Records from a data source
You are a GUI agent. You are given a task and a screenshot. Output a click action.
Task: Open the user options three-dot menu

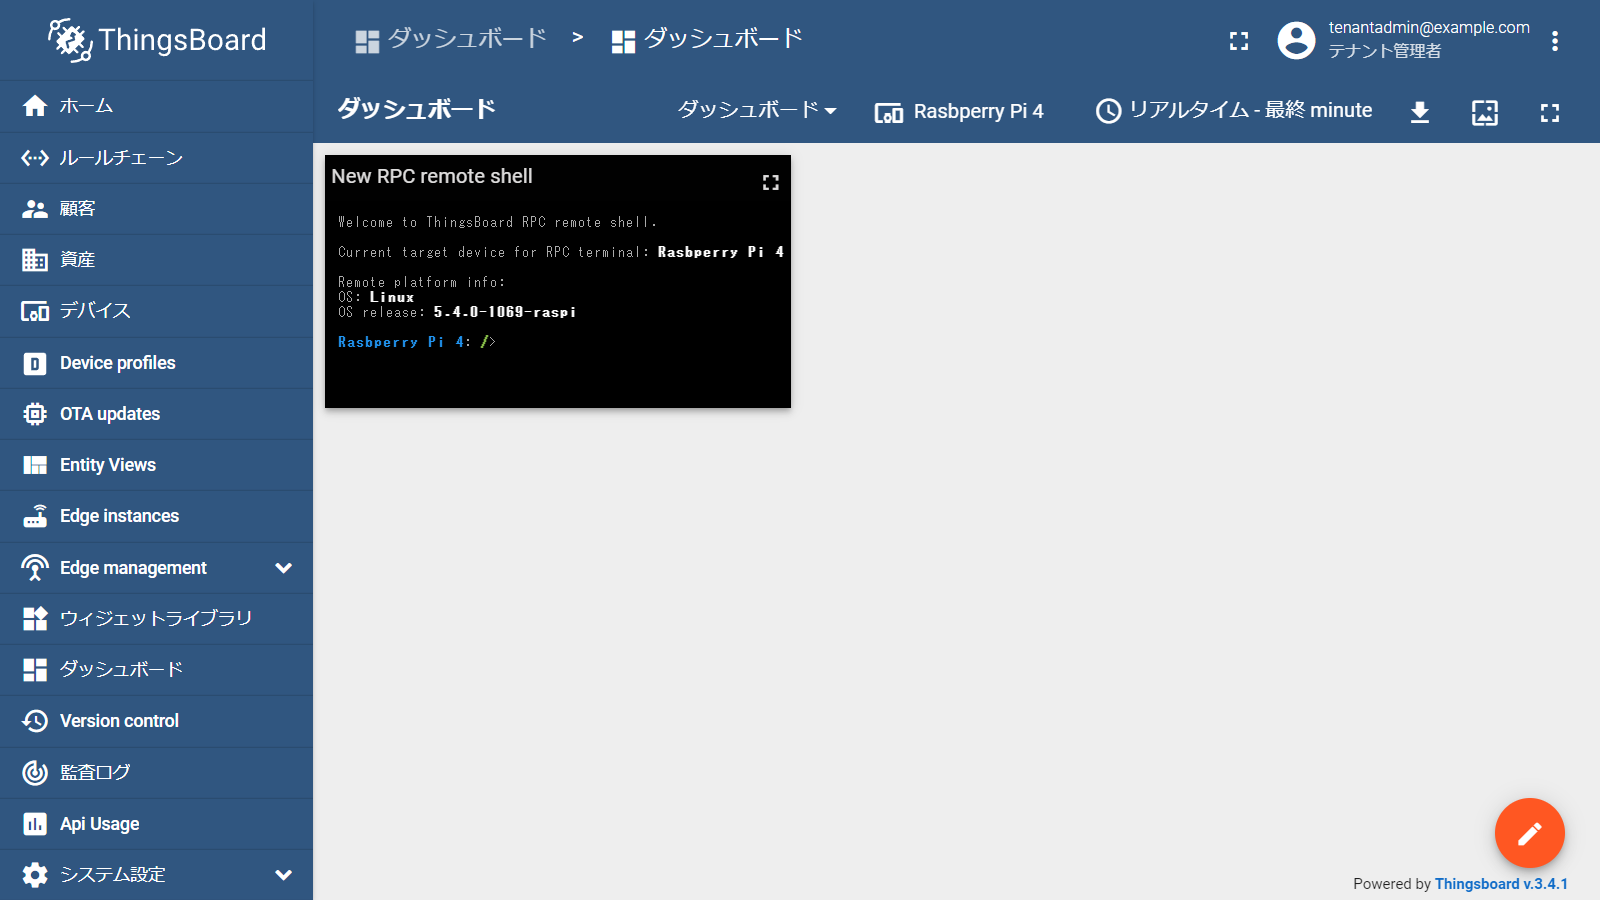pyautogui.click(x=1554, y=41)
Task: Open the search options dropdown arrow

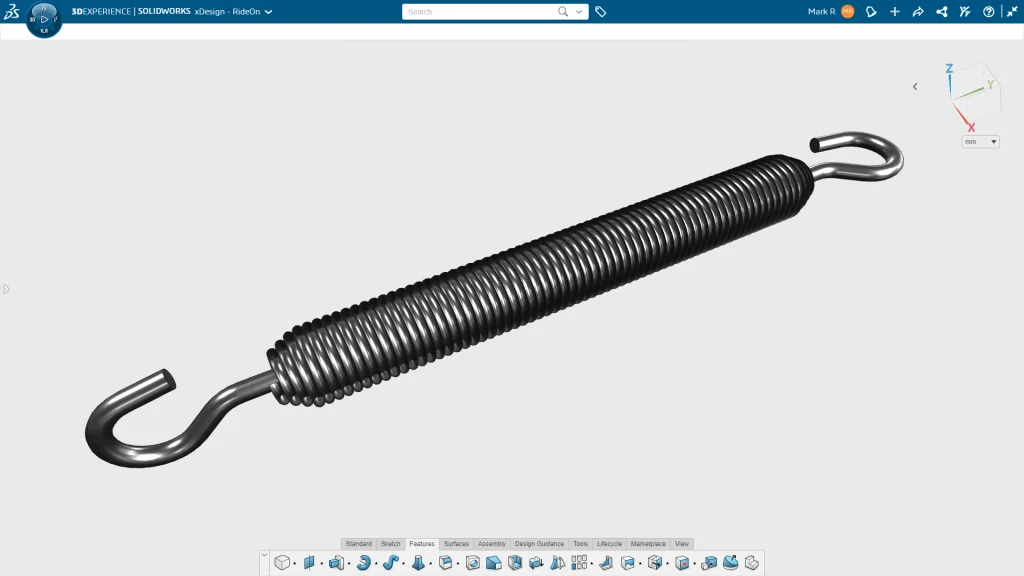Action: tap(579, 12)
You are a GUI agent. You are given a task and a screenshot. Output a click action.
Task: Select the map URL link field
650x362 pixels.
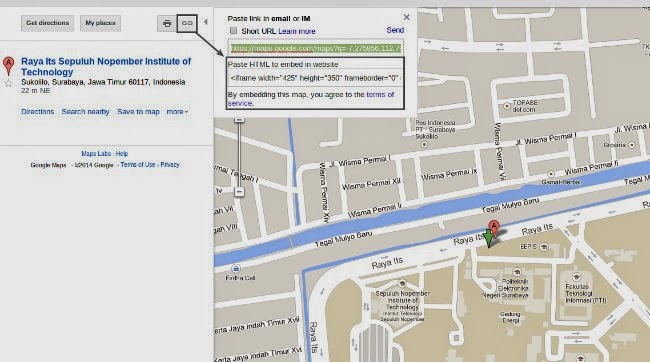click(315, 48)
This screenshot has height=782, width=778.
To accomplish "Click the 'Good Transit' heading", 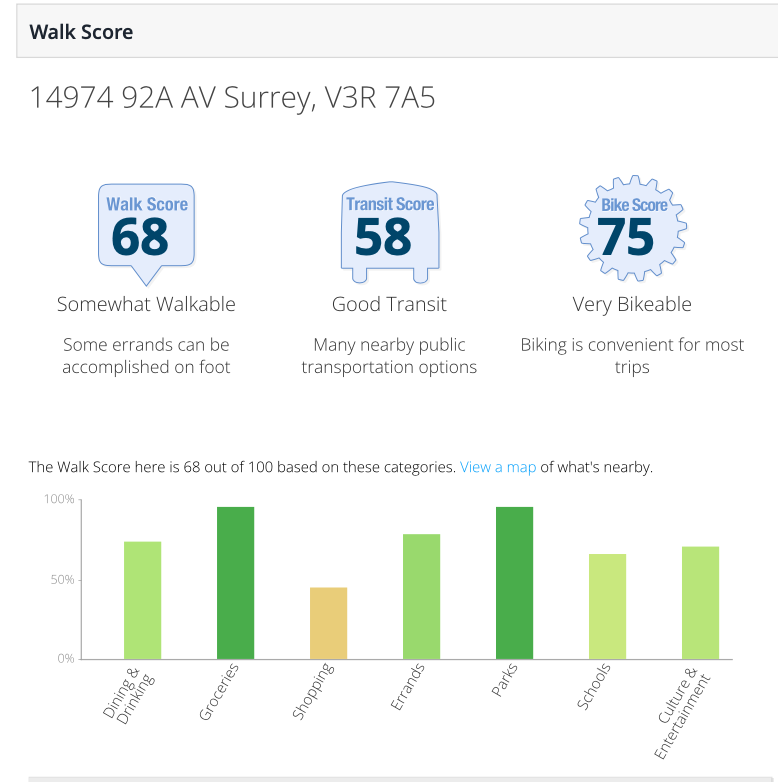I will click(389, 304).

• **BRIEF**:
Give again, word for word, the lines above from the first one through the one containing "This screenshot has height=782, width=778."; no pictures.

• **EXERCISE RESPONSE**:
You are a GUI agent. You are given a task and a screenshot. Output a click action.
Task: Open the user options three-dot menu

pyautogui.click(x=1554, y=41)
Task: Open the search options dropdown arrow

Action: tap(579, 12)
You are a GUI agent. You are given a task and a screenshot. Output a click action.
Task: Select the map URL link field
650x362 pixels.
click(315, 48)
This screenshot has height=782, width=778.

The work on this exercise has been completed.